日本の羽のない風車は台風発電
前回はスペインの企業による羽のない風力発電についてでした。
スペインをはじめヨーロッパでは日本よりも風力発電が浸透しています。
平らで広い土地があり、風が吹く方向はほぼ同じ向きであるという特徴が風力発電に向いているからです。
日本は平地が少なく、季節風の影響を大きく受けるため、風の吹く方向も常に変化します。
夏には台風が接近したり、上陸することもあり、風車自体が破壊されてしまうリスクと正面から向き合わなくてはなりません。
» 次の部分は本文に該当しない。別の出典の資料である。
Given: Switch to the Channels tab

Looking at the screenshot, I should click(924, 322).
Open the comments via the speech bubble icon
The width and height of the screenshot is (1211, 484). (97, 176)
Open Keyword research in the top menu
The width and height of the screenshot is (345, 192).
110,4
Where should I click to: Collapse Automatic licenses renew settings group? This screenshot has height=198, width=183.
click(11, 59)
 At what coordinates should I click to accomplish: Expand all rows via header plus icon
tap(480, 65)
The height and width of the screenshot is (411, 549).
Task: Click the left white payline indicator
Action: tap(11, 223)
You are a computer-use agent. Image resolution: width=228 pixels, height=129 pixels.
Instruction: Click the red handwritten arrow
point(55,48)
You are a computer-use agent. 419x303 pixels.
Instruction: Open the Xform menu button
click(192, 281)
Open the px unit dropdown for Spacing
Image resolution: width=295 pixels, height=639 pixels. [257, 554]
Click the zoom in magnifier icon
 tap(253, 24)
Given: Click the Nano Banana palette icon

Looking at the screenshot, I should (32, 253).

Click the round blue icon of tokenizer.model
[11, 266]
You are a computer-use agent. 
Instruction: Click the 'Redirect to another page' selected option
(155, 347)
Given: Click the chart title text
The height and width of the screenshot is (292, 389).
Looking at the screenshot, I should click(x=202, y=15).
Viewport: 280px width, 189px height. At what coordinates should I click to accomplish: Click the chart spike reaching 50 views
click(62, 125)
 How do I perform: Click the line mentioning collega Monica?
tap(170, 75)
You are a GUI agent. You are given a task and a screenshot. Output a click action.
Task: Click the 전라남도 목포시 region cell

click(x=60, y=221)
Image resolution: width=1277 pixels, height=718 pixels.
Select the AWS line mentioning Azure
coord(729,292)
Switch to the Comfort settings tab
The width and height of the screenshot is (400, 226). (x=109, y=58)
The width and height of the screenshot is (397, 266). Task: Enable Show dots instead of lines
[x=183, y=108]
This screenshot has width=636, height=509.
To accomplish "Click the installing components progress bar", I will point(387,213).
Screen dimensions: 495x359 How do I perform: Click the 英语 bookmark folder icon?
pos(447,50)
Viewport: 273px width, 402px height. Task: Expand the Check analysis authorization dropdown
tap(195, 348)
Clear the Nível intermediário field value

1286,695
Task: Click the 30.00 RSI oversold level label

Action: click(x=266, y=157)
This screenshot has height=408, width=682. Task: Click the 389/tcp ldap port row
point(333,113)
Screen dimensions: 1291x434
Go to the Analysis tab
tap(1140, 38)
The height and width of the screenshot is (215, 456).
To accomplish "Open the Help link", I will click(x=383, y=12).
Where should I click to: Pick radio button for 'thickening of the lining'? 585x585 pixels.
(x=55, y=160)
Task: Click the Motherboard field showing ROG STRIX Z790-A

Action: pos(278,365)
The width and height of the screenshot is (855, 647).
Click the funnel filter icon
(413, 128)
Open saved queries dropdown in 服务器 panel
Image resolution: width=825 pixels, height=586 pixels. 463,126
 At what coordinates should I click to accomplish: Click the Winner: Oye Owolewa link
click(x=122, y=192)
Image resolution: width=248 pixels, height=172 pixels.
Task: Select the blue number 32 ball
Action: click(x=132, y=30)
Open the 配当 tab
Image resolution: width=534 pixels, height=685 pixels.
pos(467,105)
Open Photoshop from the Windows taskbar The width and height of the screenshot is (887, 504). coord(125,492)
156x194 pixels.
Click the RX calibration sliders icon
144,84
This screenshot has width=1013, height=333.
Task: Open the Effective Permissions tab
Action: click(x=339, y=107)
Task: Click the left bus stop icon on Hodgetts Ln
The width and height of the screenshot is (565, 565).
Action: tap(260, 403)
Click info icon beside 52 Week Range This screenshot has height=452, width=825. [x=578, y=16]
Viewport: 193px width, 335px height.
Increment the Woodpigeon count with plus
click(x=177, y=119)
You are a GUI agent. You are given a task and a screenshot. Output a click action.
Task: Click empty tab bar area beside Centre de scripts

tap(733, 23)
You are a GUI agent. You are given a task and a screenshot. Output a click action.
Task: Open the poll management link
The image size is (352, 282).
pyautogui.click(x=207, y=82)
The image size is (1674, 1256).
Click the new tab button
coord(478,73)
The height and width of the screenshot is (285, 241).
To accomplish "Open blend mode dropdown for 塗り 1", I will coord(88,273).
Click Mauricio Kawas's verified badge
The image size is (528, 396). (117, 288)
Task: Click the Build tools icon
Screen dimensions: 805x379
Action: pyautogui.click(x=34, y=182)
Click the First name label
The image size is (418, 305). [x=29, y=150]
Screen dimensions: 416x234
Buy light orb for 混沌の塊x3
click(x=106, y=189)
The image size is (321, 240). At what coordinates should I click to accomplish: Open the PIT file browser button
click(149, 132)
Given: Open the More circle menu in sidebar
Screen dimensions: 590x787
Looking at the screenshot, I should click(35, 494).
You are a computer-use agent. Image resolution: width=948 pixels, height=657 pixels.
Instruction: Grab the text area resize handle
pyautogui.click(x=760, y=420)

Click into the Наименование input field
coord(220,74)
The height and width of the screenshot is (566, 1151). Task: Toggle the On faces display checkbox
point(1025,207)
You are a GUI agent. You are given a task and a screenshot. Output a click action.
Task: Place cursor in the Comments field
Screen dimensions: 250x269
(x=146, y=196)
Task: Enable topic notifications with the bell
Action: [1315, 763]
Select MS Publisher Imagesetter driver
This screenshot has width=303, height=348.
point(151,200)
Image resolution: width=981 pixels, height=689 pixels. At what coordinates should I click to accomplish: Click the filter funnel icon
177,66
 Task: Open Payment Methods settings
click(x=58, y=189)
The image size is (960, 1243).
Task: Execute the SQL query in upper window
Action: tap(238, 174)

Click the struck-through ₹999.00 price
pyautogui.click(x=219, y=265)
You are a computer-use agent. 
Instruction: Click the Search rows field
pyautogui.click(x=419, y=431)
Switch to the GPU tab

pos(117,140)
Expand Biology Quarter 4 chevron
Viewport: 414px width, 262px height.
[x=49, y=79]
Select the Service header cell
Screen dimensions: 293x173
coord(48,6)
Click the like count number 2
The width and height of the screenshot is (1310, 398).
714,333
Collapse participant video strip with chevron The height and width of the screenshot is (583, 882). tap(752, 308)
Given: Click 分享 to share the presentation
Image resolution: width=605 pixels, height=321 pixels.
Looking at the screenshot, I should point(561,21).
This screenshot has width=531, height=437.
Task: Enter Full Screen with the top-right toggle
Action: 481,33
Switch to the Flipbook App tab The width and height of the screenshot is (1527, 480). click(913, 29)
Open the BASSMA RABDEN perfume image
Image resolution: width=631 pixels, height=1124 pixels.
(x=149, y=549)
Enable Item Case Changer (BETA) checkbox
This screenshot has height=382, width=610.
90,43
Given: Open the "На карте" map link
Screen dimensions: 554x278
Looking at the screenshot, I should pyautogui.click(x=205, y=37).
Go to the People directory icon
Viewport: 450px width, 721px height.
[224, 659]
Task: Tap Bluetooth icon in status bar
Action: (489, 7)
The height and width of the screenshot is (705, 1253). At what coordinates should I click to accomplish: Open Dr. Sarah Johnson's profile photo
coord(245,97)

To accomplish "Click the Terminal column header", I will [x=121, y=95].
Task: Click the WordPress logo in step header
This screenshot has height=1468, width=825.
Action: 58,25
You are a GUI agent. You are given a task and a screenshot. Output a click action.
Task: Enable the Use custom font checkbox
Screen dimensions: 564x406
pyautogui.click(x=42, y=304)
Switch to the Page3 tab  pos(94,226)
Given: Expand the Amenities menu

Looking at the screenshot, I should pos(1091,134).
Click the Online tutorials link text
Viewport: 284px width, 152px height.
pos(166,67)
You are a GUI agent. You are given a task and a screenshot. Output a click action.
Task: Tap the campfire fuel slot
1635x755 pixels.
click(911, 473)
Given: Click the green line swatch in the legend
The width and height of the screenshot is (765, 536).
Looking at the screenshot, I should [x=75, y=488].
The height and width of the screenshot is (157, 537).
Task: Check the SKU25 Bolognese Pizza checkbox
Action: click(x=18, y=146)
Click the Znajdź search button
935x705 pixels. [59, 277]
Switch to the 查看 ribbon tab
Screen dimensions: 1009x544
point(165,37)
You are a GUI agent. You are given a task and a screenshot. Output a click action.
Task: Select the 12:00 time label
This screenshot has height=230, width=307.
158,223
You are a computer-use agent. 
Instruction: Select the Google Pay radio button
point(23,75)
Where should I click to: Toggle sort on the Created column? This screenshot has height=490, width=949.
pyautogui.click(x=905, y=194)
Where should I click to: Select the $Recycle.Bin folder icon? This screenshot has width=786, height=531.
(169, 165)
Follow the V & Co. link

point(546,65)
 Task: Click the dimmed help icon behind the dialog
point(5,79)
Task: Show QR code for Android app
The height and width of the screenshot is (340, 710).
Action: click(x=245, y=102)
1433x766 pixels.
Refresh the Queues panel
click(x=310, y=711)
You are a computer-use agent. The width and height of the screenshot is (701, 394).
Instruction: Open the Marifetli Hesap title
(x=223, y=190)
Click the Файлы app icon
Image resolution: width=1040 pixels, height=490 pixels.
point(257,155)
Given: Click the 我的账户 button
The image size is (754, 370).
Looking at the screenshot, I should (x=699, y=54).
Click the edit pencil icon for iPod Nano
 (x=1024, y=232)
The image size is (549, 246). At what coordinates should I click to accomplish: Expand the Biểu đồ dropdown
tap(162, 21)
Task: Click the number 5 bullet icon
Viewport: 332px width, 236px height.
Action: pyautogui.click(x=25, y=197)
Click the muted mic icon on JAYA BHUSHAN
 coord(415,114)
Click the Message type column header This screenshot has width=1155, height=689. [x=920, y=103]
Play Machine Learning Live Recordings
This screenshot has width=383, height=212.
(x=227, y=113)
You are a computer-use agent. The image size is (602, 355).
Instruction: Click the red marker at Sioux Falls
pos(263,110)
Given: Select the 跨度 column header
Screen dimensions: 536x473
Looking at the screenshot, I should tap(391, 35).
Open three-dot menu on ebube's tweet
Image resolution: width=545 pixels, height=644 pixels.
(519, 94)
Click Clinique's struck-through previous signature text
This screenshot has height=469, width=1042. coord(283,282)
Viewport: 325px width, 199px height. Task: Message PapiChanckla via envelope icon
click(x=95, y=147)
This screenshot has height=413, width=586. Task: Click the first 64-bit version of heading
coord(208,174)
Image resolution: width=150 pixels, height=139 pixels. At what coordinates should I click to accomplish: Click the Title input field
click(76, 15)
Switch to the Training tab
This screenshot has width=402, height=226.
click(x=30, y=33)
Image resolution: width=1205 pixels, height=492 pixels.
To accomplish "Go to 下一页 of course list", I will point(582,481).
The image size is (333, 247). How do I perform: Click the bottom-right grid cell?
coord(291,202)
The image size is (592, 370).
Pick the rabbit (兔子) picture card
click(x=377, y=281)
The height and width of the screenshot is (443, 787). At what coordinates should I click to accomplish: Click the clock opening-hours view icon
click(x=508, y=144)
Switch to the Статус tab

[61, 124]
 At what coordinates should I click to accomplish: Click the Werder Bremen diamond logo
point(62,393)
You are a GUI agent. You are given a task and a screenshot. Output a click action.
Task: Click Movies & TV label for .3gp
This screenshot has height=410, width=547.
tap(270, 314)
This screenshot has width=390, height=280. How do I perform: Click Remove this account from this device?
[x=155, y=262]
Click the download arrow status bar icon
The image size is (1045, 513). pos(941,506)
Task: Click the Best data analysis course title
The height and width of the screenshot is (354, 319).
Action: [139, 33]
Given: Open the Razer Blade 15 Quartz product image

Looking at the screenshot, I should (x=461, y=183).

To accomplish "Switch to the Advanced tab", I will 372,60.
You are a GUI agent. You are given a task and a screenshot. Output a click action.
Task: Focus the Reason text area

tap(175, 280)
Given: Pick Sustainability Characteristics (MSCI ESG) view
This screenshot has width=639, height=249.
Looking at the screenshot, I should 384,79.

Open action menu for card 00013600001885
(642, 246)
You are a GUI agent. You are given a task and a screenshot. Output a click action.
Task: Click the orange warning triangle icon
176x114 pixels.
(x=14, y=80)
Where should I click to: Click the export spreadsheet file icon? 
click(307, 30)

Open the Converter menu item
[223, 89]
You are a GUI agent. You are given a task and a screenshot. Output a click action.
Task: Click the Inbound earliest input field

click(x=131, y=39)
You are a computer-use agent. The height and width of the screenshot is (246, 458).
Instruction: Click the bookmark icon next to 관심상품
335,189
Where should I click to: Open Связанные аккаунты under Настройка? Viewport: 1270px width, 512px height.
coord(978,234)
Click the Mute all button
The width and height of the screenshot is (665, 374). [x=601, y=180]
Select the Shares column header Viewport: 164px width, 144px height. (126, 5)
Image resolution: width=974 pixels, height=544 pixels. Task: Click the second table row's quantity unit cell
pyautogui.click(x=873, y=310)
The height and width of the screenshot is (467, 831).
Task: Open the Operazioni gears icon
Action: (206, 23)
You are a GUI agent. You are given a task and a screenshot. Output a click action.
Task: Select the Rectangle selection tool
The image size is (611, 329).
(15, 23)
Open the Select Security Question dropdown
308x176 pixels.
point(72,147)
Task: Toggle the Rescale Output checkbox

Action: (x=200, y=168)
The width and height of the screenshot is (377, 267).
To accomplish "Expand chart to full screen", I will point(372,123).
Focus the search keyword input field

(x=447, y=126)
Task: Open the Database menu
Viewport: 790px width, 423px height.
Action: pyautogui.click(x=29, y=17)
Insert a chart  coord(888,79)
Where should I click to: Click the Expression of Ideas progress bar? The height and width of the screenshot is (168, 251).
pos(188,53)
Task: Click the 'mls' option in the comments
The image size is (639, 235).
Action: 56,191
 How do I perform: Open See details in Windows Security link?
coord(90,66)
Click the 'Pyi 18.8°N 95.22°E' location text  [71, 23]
そうしたデメリットを克服しつつ羽のない風車を開発したのがチャレナジーの「垂直軸型マグナス式風力発電機」です。
どの方向から風が吹いてもマグナス効果により発電が可能です。
マグナス効果とは回転する物体に対して垂直方向に力が働く現象のことです。
野球で投手が投げるボールが回転して変化する原理でもあります。
チャレナジーの風力発電では、円筒の構造物を回転させることでマグナス効果を起こして発電を行います。
一般的な風力発電のような羽がないため、風向きの影響は受けませんし、台風の際にも破損するリスクは低くなります。
ときには台風の風を利用して強力に発電することも可能になります。台風をリスクとしてとらえるのではなく、逆に利用してしまおうという発想です。
円筒の回転を制御することで発電量の調整も可能ですし、風速4メートル程度から発電が可能になります。
島国で季節風の影響を受けたり、台風のリスクも考慮しなければならない日本ならではの風力発電です。
台風のエネルギーは大型になると日本全体の発電量の50年分に相当するという試算があります。
このエネルギーを電力に変えてしまおうというチャレンジが日本でも行われています。